C'est pourquoi le projet de location-gérance fait l'objet d'une procédure d'information-consultation auprès des représentants du personnel, a indiqué Carrefour, même si "l'ensemble des collaborateurs resteraient salariés des magasins".

Les accords d'entreprise Carrefour cesseront 15 mois après le transfert

Les cinq hypermarchés concernés, tous situés en régions, sont ceux de Montluçon (Allier), Château-Thierry (Aisne), Cahors (Lot), Flers (Orne) et Saint-Lô (Manche). Ils comptent au total plus de 600 salariés. Leur transfert, lors du passage en location-gérance des magasins qui les emploient, inquiète au plus haut point les syndicats, qui redoutent un moins-disant social pour les salariés concernés.

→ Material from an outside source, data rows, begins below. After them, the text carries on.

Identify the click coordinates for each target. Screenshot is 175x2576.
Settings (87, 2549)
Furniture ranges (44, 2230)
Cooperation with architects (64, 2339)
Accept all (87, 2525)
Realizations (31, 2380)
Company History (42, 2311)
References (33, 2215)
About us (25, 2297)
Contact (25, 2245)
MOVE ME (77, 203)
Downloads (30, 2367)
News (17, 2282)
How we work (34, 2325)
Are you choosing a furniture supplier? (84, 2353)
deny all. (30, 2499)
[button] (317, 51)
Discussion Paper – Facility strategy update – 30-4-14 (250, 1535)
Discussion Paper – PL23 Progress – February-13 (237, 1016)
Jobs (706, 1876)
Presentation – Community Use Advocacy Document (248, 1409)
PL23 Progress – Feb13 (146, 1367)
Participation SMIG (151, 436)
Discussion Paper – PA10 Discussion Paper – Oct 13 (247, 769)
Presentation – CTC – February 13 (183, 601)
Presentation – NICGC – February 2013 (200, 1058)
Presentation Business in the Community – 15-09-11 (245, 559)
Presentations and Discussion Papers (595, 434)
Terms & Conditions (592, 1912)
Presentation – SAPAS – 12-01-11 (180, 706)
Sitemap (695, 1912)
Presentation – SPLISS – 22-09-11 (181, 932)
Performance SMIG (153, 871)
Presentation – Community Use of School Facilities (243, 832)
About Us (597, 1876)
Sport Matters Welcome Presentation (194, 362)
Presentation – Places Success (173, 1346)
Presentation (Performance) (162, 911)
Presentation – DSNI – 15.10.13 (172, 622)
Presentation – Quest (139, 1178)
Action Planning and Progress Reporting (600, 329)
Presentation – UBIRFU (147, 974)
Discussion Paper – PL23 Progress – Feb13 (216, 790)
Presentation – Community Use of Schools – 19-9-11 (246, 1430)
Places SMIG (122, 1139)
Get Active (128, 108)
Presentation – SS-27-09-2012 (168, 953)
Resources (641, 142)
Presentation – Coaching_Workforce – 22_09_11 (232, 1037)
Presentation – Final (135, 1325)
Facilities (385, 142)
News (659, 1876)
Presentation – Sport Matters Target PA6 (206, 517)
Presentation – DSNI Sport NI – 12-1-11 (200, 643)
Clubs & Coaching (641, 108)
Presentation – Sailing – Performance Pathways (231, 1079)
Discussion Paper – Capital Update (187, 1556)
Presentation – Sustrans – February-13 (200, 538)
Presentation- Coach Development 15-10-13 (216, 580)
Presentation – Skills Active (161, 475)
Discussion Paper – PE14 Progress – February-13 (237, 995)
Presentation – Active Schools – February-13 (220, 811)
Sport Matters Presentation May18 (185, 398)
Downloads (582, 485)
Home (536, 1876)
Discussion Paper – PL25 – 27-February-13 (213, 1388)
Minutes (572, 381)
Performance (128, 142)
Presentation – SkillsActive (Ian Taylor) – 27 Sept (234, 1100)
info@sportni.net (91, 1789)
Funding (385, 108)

Au terme de 15 mois de transition, les accords d'entreprise dont ils bénéficiaient chez Carrefour prendront fin. Ils devront être renégociés établissement par établissement, expliquent les syndicats du groupe.

En effet, si le repreneur d'un magasin en location-gérance doit garder les employés avec leur ancienneté et leur salaire, il n'est pas tenu de leur appliquer les accords collectifs de Carrefour Hypermarchés, ni la politique d'intéressement ou le plan d'épargne du groupe. Ce sera alors la convention collective de branche, a priori moins favorable, qui deviendra la référence pour tous ces salariés transférés.

Les syndicats redoutent un moins-disant social

"Ces (nouveaux) accords d'entreprises, moins favorables, seront basés sur l'accord de branche, ce qui n'est pas satisfaisant", renchérit Michel Engelz (FO, majoritaire). Le syndicat CFDT du groupe estime que les salariés perdront l'équivalent de deux mois de rémunération lors de leur transfert.

La CFDT et FO demandent à la direction de Carrefour des garanties, notamment en matière de santé et de prévoyance. La CFDT va plus loin en réclamant une indemnité compensant les pertes de salaires engendrées et une "charte sociale" avec les repreneurs "afin de maintenir le maximum d'avantages sociaux".

À terme, la CFDT estime que 30 à 40 hypers pourraient subir le même sort sur les 247 hypermarchés qu'exploite Carrefour en France. Le PDG du groupe, Alexandre Bompard, doit présenter le 23 janvier 2017 un "plan de transformation". Il restera à savoir si la location-gérance sera érigée en modèle économique à part entière pour les hypermarchés Carrefour.